A double-image asymmetric cryptosystem is proposed by using cylindrical diffraction and spectrum fusion and compression in the zigzag-scanned domain of discrete cosine transform (DCT). First, each plaintext of double image is converted into spectrum coefficients (SCs) by DCT, and the SCs are zigzag scanned. Second, the first 1/4 of SCs is resized to two low-frequency images, the second 1/4 of SCs is resized to two high-frequency images, while the last 1/2 of SCs is discarded.

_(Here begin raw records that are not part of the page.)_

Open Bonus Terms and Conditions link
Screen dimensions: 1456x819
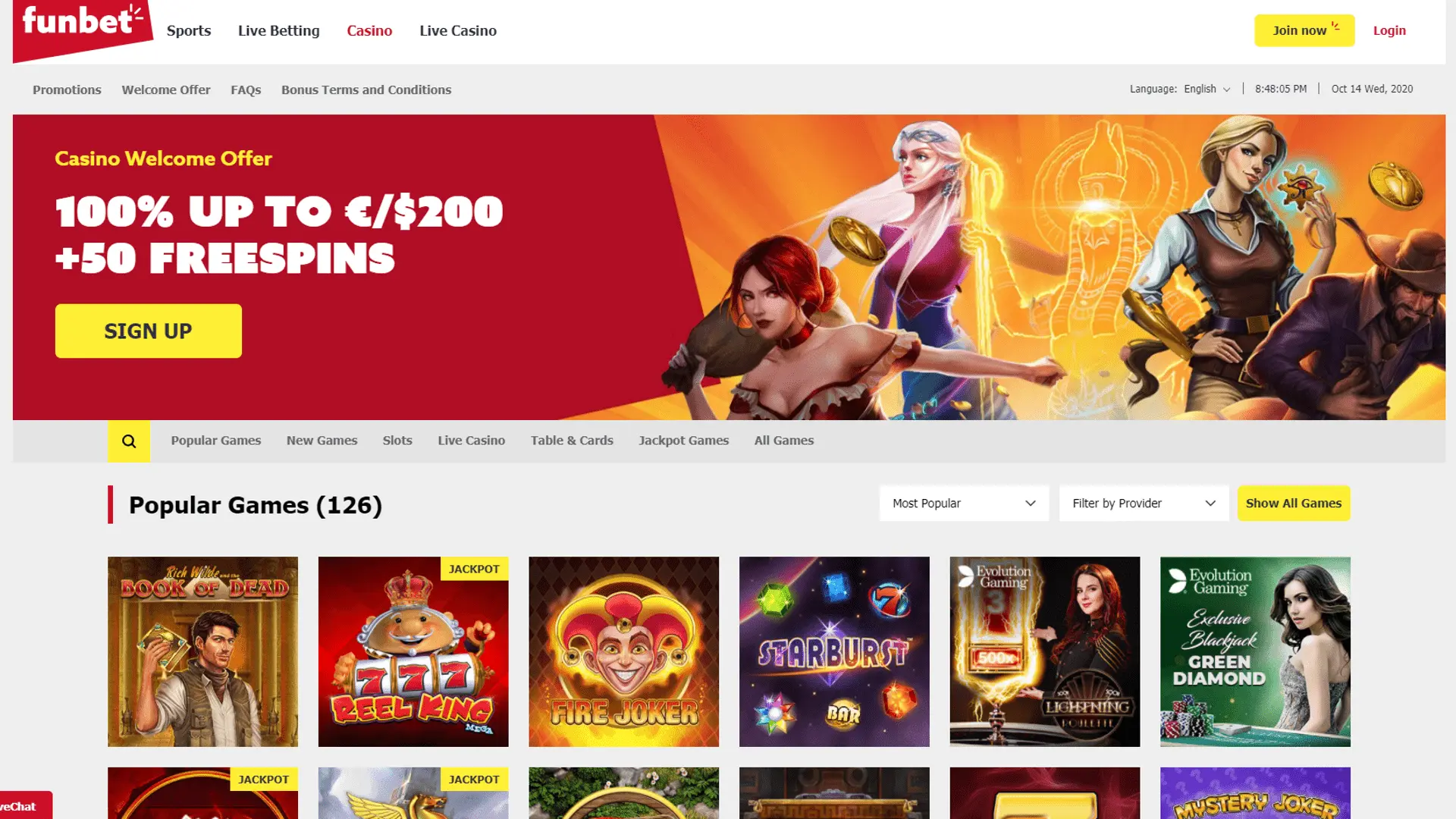coord(366,89)
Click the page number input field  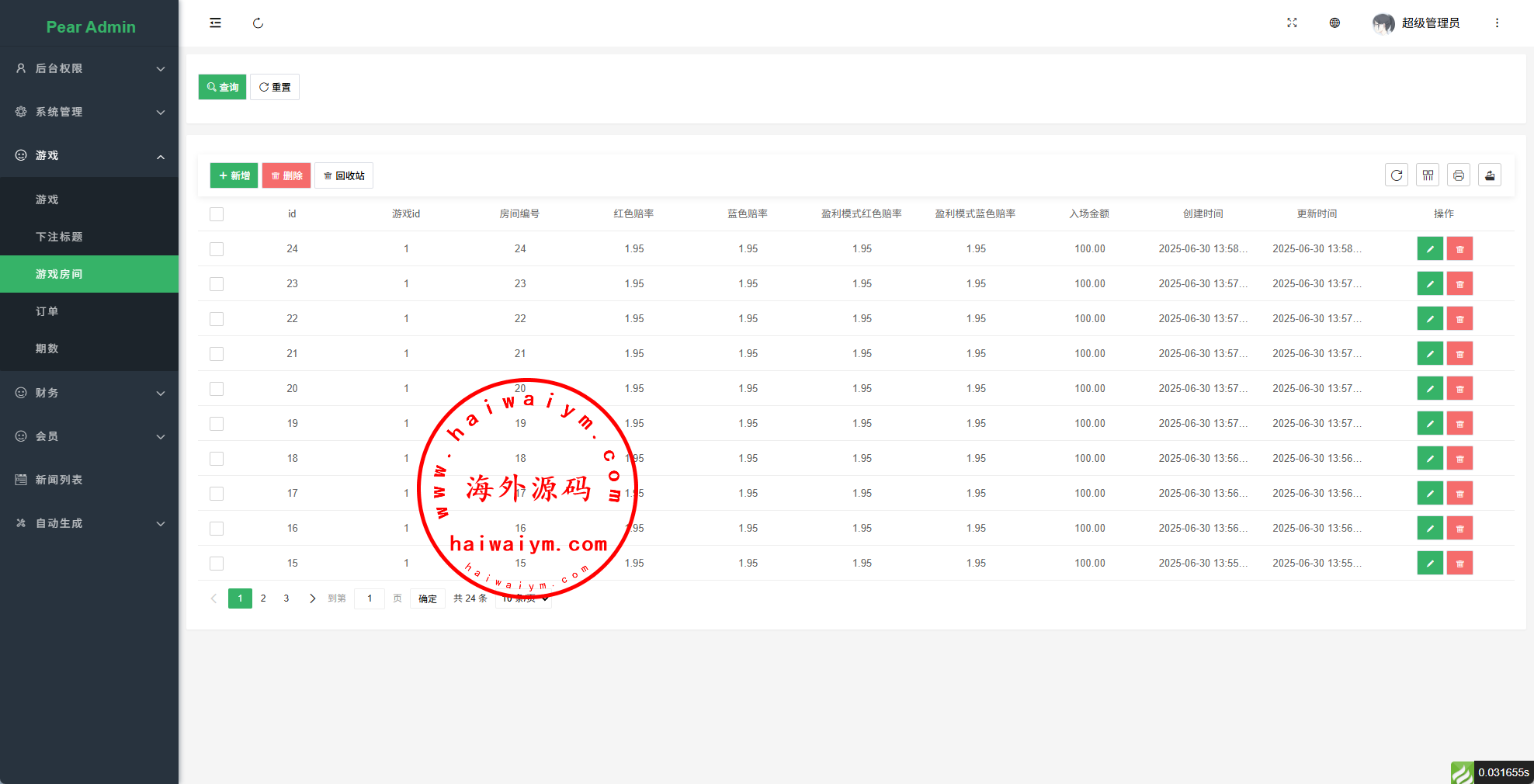pyautogui.click(x=370, y=598)
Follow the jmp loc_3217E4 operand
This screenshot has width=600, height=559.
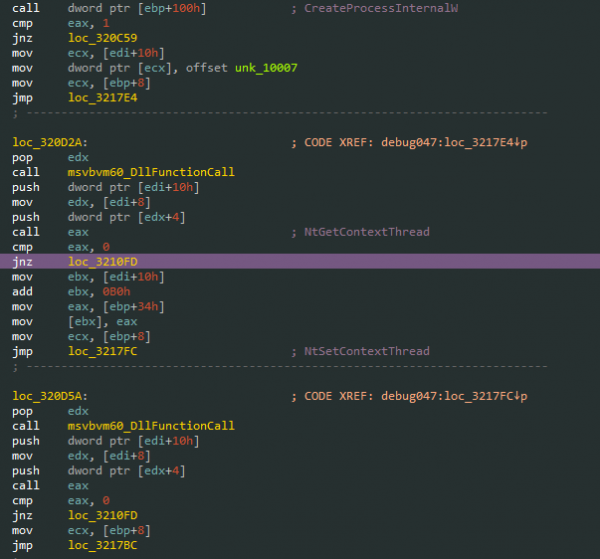97,98
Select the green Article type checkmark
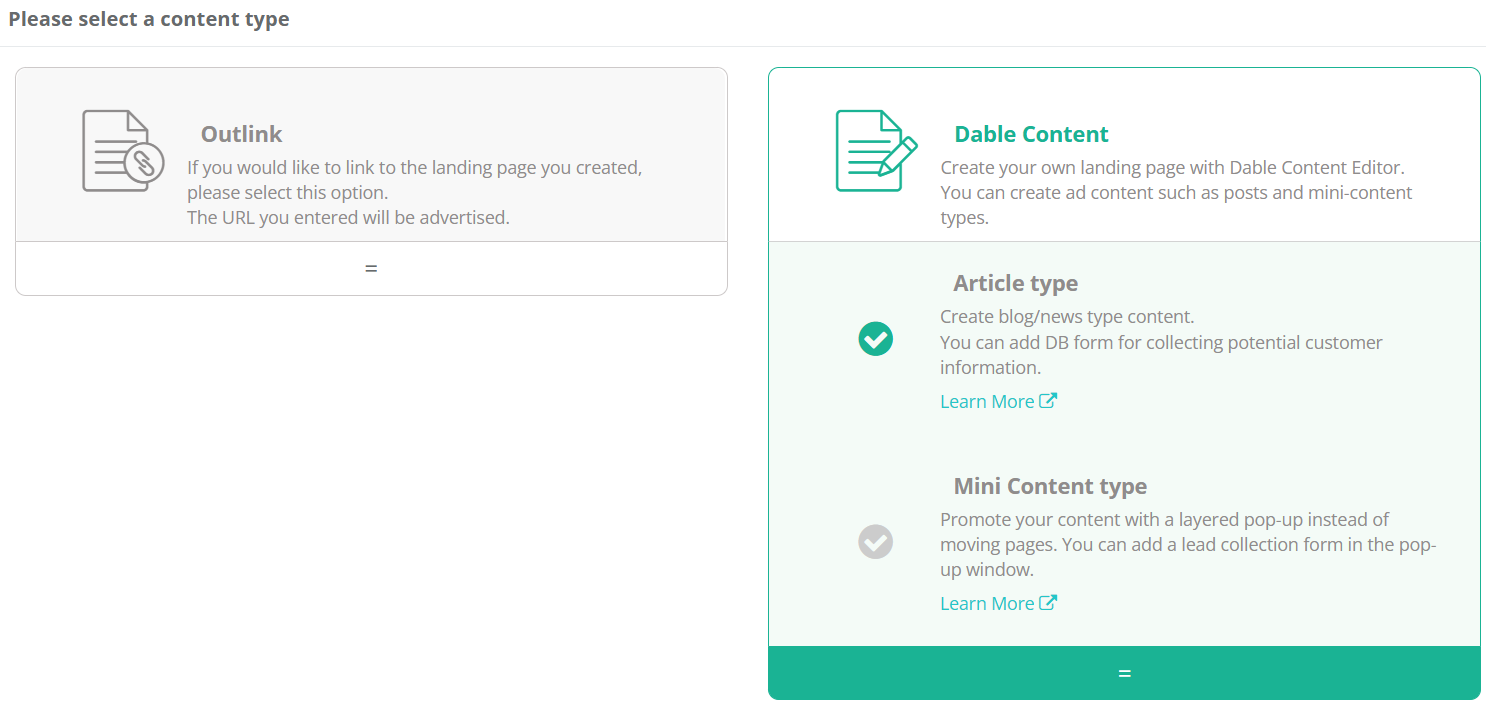Viewport: 1486px width, 712px height. [x=875, y=339]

Third, the two low-frequency and two high-frequency images are fused and merged into three rounds of encryption process by using the complex combination, random phase encoding, and phase reserving–truncation in the cylindrical diffraction transform domain. Finally, the plaintexts of the double image are successfully encrypted into a ciphertext and three private keys with each only 1/8 and totally 1/2 of the size of the plaintext, which gains a high compression efficiency. In the proposed cryptosystem, the quality of the reconstructed image is improved due to the compression in the zigzag-scanned DCT domain, and the security is improved owing to the asymmetric cylindrical diffraction and spectrum-fusion algorithm. The effectiveness and flexibility of the proposed cryptosystem have been validated by the numerical simulation results.